What to do:
**A)** Using the strike report below, decide whether each statement agrees with it: (i) the one-day strike closed 680 schools; (ii) the main protest gathered at City Hall; (iii) the writer's own crowd count matched the police and media estimate. For each, answer yes or no and quote the deciding words.
**B)** Reproduce word for word the passage of the strike report that begins at the words "By Mark Weyermuller" and ends after the words "in Chicago's Loop.".
(Quoted passage Opens)
By Mark Weyermuller -
They were calling it "A Day of Action." It was not a typical April Fools Day in Chicago as thousands of Chicago Public School teachers protested in downtown Chicago. The one-day strike closed 680 schools in the city. That was no April Fools joke as 400,000 students missed a day of school and caused massive traffic congestion in Chicago's Loop.
I was working downtown so I got the chance to see it up close. Throughout the day teachers and supporters, including many students, marched at various locations in Chicago. The main protest was at 4:00pm, where all the protestors met at the State of Illinois building on Clark and Randolph. This is across the street from Mayor Emanuel's City Hall.
The police and media were estimating the crowd to be around 20,000. My count was around 6000 people which was about the same same as the Pro-Life March a couple months ago which I also witnessed. What amazed me was the number of police, many on bikes. The police circled and blocked each door at the State of Illinois building to preventing entry by the protesters. Some like me questioned the police resources being used here along with the cost as crime is growing in the neighborhoods.
(Quoted passage Closes)
(Study material Opens)
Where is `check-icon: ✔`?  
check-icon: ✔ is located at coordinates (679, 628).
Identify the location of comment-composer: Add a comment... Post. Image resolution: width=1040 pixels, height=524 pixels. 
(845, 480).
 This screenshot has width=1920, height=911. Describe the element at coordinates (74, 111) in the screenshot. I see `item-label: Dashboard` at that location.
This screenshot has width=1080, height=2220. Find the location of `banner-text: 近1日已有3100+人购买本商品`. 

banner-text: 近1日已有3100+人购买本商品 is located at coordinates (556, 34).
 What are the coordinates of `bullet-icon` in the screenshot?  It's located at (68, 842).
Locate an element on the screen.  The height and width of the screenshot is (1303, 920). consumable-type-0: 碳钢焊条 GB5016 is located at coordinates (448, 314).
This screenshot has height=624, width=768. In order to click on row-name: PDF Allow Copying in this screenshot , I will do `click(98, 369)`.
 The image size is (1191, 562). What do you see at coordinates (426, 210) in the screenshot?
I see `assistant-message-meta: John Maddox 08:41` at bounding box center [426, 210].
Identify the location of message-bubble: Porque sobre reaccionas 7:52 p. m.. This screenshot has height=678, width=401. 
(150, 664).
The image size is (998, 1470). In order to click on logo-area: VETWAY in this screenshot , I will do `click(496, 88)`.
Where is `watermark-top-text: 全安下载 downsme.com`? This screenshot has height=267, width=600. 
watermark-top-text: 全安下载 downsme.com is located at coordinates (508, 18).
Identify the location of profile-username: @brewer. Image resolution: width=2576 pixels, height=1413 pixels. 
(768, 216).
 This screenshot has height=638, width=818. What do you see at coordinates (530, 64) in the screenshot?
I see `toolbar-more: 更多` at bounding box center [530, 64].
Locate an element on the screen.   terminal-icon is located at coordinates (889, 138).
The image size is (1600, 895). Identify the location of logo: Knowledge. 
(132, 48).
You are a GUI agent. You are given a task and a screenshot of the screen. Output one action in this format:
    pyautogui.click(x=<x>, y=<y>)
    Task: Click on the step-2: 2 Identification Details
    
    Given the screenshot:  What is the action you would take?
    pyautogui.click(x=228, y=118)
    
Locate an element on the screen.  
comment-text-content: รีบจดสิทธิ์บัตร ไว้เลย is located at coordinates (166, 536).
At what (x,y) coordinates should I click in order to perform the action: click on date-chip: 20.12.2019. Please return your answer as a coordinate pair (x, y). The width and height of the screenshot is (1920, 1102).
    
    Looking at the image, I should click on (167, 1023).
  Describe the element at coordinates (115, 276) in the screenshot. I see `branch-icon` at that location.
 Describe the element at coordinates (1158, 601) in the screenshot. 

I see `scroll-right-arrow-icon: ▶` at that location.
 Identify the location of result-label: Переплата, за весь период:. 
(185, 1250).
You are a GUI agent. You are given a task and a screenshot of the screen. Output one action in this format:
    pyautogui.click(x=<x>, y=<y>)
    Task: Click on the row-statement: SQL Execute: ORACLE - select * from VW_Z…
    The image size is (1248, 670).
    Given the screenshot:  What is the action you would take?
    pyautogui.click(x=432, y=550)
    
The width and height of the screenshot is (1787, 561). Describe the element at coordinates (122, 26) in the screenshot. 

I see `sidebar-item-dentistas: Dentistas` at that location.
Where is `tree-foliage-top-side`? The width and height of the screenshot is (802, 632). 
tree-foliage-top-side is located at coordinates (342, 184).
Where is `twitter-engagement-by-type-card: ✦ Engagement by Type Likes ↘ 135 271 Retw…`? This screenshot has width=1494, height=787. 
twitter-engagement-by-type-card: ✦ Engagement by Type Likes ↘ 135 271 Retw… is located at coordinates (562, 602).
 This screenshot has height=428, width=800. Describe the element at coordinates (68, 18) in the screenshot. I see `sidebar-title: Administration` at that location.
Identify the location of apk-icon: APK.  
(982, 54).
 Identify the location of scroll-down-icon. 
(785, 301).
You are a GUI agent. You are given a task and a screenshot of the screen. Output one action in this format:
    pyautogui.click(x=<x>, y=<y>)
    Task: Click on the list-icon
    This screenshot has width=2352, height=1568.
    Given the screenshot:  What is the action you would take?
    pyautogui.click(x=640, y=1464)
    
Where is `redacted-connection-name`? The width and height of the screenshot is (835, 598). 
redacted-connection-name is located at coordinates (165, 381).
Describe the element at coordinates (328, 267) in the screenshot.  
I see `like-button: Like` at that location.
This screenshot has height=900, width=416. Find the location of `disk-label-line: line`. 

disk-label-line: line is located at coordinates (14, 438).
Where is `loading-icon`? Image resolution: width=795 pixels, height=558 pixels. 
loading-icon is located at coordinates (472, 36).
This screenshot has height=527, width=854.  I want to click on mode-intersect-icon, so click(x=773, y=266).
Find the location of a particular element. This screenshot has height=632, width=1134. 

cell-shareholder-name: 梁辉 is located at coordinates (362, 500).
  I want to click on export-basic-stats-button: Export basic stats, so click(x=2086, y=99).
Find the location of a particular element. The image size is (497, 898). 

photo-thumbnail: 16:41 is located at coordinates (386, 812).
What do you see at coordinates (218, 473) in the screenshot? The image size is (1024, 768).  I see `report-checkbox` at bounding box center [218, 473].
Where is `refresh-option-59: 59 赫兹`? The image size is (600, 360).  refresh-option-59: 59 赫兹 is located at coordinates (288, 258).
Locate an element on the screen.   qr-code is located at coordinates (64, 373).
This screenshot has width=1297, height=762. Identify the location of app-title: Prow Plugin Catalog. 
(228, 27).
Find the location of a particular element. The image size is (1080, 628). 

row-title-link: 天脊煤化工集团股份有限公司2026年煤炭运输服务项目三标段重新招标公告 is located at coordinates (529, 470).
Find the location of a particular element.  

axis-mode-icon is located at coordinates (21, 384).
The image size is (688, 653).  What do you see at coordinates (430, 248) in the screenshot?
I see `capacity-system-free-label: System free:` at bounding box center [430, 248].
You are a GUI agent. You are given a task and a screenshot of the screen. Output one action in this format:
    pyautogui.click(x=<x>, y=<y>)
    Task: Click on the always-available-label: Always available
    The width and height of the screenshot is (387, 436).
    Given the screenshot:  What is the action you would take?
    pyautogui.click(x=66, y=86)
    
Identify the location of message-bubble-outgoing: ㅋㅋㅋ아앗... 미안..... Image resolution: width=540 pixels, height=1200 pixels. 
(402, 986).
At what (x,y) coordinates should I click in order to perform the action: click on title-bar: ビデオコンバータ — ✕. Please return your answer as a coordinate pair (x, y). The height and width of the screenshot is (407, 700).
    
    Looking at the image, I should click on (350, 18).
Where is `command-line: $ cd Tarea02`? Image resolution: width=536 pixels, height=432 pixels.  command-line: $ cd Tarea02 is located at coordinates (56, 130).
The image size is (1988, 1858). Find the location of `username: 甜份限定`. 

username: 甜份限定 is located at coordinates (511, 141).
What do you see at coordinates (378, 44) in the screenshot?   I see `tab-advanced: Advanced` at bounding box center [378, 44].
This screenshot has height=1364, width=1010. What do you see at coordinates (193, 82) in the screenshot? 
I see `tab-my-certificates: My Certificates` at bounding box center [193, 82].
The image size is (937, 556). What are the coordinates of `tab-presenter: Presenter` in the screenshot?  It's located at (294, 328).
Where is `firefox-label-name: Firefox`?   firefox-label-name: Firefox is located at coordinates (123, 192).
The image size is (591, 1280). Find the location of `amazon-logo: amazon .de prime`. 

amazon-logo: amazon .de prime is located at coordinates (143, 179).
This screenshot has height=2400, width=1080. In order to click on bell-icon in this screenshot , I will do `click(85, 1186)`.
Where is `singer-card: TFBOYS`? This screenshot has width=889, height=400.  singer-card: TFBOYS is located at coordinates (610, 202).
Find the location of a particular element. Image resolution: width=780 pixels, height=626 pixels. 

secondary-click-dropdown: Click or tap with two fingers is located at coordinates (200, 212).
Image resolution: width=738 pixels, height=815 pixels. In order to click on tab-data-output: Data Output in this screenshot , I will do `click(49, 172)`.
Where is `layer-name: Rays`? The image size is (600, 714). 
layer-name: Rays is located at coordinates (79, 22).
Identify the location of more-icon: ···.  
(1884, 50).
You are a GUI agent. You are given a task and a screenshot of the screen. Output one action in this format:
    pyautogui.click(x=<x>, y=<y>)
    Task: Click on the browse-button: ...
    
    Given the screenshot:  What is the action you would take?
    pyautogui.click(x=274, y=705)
(Study material Closes)
Results for each task:
**A)**
(i) Yes: "The one-day strike closed 680 schools in the city."
(ii) No: "The main protest was at 4:00pm, where all the protestors met at the State of Illinois building on Clark and Randolph."
(iii) No: "My count was around 6000 people"

**B)**
By Mark Weyermuller -
They were calling it "A Day of Action." It was not a typical April Fools Day in Chicago as thousands of Chicago Public School teachers protested in downtown Chicago. The one-day strike closed 680 schools in the city. That was no April Fools joke as 400,000 students missed a day of school and caused massive traffic congestion in Chicago's Loop.